Privateering was supported initially by Knopfler's North American concert tour with Bob Dylan, which started on 5 October 2012 in Winnipeg, Manitoba, and included 33 concerts in 31 cities, ending in Brooklyn, New York, on 21 November 2012. The concerts typically consisted of Knopfler and his band performing an 11-song opening set, followed by Dylan and his band performing a 14-song set, with Knopfler accompanying Dylan on guitar for the first four songs. Knopfler's tour lineup included Mark Knopfler (guitar, vocals), Richard Bennett (guitar), Guy Fletcher (keyboards), Jim Cox (piano, organ, accordion), Michael McGoldrick (whistles, uilleann pipes), John McCusker (violin, cittern), Glenn Worf (bass) and Ian Thomas (drums).
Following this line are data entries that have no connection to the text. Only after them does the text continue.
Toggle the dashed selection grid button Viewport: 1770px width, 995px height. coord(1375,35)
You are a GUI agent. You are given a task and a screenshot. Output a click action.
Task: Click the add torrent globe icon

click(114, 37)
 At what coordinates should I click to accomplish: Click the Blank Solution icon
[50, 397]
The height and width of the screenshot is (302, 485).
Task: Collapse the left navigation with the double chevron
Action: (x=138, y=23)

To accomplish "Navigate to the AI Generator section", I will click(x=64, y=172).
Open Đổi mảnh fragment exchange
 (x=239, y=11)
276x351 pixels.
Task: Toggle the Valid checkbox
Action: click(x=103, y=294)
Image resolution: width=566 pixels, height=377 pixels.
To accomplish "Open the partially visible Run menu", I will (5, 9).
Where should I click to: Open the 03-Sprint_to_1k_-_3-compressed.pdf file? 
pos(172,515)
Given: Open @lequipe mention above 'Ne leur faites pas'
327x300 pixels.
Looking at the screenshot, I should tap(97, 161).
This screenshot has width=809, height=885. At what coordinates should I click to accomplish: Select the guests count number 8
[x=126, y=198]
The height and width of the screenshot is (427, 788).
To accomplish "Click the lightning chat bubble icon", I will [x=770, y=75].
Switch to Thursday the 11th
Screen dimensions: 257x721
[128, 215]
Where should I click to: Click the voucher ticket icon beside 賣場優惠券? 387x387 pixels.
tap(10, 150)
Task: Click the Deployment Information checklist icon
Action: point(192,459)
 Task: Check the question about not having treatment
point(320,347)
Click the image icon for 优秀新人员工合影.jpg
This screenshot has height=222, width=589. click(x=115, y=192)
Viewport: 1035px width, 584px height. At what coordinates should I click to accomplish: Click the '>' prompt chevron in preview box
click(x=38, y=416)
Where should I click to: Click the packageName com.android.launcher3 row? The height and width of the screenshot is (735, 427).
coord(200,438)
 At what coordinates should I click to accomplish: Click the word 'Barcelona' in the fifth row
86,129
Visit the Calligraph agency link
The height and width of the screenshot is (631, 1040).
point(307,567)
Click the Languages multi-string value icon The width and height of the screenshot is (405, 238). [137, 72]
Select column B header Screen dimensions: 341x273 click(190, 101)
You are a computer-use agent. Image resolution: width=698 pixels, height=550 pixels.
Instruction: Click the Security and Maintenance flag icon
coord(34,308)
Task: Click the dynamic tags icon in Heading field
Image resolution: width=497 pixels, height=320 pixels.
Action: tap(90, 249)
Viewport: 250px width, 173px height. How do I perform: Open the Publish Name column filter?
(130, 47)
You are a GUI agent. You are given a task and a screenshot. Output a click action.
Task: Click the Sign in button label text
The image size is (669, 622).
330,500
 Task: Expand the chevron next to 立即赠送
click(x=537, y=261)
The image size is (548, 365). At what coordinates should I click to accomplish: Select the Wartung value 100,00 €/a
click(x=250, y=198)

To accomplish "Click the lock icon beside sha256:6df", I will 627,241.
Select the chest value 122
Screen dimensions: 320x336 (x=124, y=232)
Setlists from this tour included a number of songs from Privateering, such as "Redbud Tree," "Haul Away," "Privateering," "Miss You Blues," "Corned Beef City," "Yon Two Crows" and "I Used to Could."

Knopfler's official Privateering Tour of Europe started on 25 April 2013 in Bucharest, Romania and included 70 concerts in 63 cities, ending on 31 July 2013 in Calella de Palafrugell, Spain. The tour included a six-night run at the Royal Albert Hall in London.

Critical reception

In his review in The Gazette, Bernard Perusse gave the album four out of five stars, noting its continuity with Knopfler's previous solo efforts in its mix of "gentle folk rockers with moody portraits painted by acoustic guitars and whistles." Some of the new songs, according to Perusse, "rank up there with the finest in his catalogue." One element that distinguishes Privateering from its predecessors is its "economical use of trademark electric guitar fills and a frequent leaning on blues structures," with more than half of the songs presented in the blues genre.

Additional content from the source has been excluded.